Great pictures as always. I think your picture of the unlimited ram with the golden retriever is the single greatest hunting photo of all time. That is one of the most beautiful grizzlies I have ever seen.
 
Joined
Nov 27, 2013
Messages
1,812
SE AK bears, I haven't ate one yet. I have salvaged, and donated, but never eaten. They can have these long worms on the outside between their hides and meat, and even in the meat which has been a turn off. The hides suck there as well, so it really is a conundrum.

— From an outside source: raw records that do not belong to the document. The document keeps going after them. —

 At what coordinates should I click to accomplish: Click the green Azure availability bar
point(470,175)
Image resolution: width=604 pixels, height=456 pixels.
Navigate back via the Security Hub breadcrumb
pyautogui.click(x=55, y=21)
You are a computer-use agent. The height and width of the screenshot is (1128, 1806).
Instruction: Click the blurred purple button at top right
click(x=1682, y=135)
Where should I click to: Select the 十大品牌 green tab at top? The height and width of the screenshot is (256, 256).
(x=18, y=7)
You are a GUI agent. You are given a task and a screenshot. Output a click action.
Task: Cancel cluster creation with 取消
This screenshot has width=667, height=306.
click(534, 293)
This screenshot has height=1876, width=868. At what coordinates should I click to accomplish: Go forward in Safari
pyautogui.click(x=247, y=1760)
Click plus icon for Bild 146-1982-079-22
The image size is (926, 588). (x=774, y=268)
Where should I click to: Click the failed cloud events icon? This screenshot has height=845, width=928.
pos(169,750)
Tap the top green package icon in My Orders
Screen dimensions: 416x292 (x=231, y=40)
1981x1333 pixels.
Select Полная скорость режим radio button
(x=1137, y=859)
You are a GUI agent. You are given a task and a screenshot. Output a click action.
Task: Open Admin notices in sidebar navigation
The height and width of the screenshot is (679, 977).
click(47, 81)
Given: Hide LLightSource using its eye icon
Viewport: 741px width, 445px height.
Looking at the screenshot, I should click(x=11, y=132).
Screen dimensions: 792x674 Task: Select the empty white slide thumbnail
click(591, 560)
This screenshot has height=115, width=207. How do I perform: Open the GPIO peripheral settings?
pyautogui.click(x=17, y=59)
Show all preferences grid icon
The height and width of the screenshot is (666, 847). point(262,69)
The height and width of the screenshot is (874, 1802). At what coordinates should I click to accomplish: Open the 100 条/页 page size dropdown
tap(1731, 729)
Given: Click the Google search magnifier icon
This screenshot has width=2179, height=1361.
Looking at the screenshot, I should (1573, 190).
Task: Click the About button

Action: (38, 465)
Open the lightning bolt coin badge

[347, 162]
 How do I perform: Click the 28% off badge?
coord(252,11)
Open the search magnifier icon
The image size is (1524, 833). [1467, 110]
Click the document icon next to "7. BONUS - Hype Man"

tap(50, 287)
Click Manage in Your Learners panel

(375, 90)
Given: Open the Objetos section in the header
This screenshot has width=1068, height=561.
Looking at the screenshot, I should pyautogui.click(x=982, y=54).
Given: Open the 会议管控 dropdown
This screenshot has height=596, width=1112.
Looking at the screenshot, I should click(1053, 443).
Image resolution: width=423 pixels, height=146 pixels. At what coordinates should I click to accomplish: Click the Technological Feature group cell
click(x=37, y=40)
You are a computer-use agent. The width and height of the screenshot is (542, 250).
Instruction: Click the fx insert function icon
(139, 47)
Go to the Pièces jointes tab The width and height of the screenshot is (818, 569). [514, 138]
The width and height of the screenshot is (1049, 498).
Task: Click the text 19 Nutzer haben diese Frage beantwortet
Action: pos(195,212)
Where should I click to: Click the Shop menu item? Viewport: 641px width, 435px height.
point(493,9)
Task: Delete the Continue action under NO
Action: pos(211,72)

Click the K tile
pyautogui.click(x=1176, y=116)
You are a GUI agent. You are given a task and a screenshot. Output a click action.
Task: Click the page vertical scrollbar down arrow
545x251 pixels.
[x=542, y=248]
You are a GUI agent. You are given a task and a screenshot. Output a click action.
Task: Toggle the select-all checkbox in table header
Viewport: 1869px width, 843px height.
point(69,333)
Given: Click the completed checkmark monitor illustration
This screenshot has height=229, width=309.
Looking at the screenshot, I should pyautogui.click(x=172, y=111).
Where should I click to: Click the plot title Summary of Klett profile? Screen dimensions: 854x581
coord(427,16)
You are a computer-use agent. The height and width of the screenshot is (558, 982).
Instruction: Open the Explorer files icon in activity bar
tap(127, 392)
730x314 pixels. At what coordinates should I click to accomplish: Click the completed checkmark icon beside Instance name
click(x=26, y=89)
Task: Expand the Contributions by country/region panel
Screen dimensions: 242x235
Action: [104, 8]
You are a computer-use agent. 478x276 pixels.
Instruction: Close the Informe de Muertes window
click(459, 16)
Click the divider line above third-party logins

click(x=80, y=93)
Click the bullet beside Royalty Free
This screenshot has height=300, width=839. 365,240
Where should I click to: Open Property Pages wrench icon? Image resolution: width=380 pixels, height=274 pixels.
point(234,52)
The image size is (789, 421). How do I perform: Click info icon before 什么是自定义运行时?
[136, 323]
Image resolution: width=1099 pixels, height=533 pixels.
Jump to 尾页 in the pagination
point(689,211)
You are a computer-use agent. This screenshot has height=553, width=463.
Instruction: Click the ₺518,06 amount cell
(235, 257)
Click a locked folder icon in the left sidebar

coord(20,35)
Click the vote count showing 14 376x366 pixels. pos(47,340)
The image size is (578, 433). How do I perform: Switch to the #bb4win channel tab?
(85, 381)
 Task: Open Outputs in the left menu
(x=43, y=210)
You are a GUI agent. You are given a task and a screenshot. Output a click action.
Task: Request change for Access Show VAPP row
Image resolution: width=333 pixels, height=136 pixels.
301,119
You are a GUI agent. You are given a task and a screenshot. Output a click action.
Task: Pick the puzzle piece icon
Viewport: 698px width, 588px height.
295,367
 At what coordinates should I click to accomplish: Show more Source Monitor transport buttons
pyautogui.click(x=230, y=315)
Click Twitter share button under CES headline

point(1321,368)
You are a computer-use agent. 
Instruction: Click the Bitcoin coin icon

Lower 48 bears I've killed have all been given away as well. I've eaten it, but I just can't get over the worms and the the prep work to actually eat a bear. I shot a boar on a carcass a couple falls back and when I was skinning it, there must have been 1000s of maggots (dead) passing through his anus from the carcass. He was spooning them up like rice I guess. That's still a hard vision to forget.

I'm going to be hunting BC this year, and they are very strict on meat salvage, not unlike AK salvage laws. Neck, rib, quarters, you name it, so that will be a bridge for me to cross. Maybe donate if I can find someone maybe keep if it looks good. I'm not sure what I will do if it's riddled with worms.

Funny, though, SE Alaska Halibut are some of the wormiest fish I've seen, and eaten. Funny we are!